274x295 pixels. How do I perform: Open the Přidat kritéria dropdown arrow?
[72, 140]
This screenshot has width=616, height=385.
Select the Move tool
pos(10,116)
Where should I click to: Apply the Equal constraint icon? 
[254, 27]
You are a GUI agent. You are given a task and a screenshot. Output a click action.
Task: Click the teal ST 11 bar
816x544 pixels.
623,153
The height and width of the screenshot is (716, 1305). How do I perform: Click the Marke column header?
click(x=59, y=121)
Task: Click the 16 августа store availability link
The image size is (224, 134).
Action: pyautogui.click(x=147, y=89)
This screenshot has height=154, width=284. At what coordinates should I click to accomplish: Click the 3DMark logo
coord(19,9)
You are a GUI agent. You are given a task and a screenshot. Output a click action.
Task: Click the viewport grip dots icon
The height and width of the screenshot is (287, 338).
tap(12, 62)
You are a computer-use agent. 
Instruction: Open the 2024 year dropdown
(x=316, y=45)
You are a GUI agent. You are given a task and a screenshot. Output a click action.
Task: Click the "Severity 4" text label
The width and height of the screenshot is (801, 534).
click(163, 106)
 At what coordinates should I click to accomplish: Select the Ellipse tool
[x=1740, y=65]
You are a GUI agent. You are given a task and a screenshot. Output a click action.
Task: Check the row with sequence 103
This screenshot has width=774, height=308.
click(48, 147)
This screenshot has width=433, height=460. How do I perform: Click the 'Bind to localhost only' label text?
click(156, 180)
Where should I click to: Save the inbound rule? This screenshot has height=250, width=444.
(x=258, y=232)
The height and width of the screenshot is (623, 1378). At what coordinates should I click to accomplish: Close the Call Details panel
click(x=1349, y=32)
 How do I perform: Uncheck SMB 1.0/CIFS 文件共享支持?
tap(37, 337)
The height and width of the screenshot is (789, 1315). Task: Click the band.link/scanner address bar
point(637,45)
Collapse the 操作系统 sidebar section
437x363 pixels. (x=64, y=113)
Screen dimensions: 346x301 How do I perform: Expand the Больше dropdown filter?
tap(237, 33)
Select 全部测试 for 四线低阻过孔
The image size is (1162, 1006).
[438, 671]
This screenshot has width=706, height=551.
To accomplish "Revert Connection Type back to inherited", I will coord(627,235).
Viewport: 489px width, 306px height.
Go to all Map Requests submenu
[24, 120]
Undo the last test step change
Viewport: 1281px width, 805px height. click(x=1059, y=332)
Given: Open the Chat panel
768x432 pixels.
-----
> **WORK INSTRUCTION**
In full and without alteration, return every line above.

> **TASK SOLUTION**
274x295 pixels. How do I perform: Open the Přidat kritéria dropdown arrow?
[72, 140]
This screenshot has width=616, height=385.
Select the Move tool
pos(10,116)
Where should I click to: Apply the Equal constraint icon? 
[254, 27]
You are a GUI agent. You are given a task and a screenshot. Output a click action.
Task: Click the teal ST 11 bar
816x544 pixels.
623,153
The height and width of the screenshot is (716, 1305). How do I perform: Click the Marke column header?
click(x=59, y=121)
Task: Click the 16 августа store availability link
The image size is (224, 134).
Action: pyautogui.click(x=147, y=89)
This screenshot has height=154, width=284. At what coordinates should I click to accomplish: Click the 3DMark logo
coord(19,9)
You are a GUI agent. You are given a task and a screenshot. Output a click action.
Task: Click the viewport grip dots icon
The height and width of the screenshot is (287, 338).
tap(12, 62)
You are a computer-use agent. 
Instruction: Open the 2024 year dropdown
(x=316, y=45)
You are a GUI agent. You are given a task and a screenshot. Output a click action.
Task: Click the "Severity 4" text label
The width and height of the screenshot is (801, 534).
click(163, 106)
 At what coordinates should I click to accomplish: Select the Ellipse tool
[x=1740, y=65]
You are a GUI agent. You are given a task and a screenshot. Output a click action.
Task: Check the row with sequence 103
This screenshot has width=774, height=308.
click(48, 147)
This screenshot has width=433, height=460. How do I perform: Click the 'Bind to localhost only' label text?
click(156, 180)
Where should I click to: Save the inbound rule? This screenshot has height=250, width=444.
(x=258, y=232)
The height and width of the screenshot is (623, 1378). At what coordinates should I click to accomplish: Close the Call Details panel
click(x=1349, y=32)
 How do I perform: Uncheck SMB 1.0/CIFS 文件共享支持?
tap(37, 337)
The height and width of the screenshot is (789, 1315). Task: Click the band.link/scanner address bar
point(637,45)
Collapse the 操作系统 sidebar section
437x363 pixels. (x=64, y=113)
Screen dimensions: 346x301 How do I perform: Expand the Больше dropdown filter?
tap(237, 33)
Select 全部测试 for 四线低阻过孔
The image size is (1162, 1006).
[438, 671]
This screenshot has width=706, height=551.
To accomplish "Revert Connection Type back to inherited", I will coord(627,235).
Viewport: 489px width, 306px height.
Go to all Map Requests submenu
[24, 120]
Undo the last test step change
Viewport: 1281px width, 805px height. click(x=1059, y=332)
Given: Open the Chat panel
768x432 pixels.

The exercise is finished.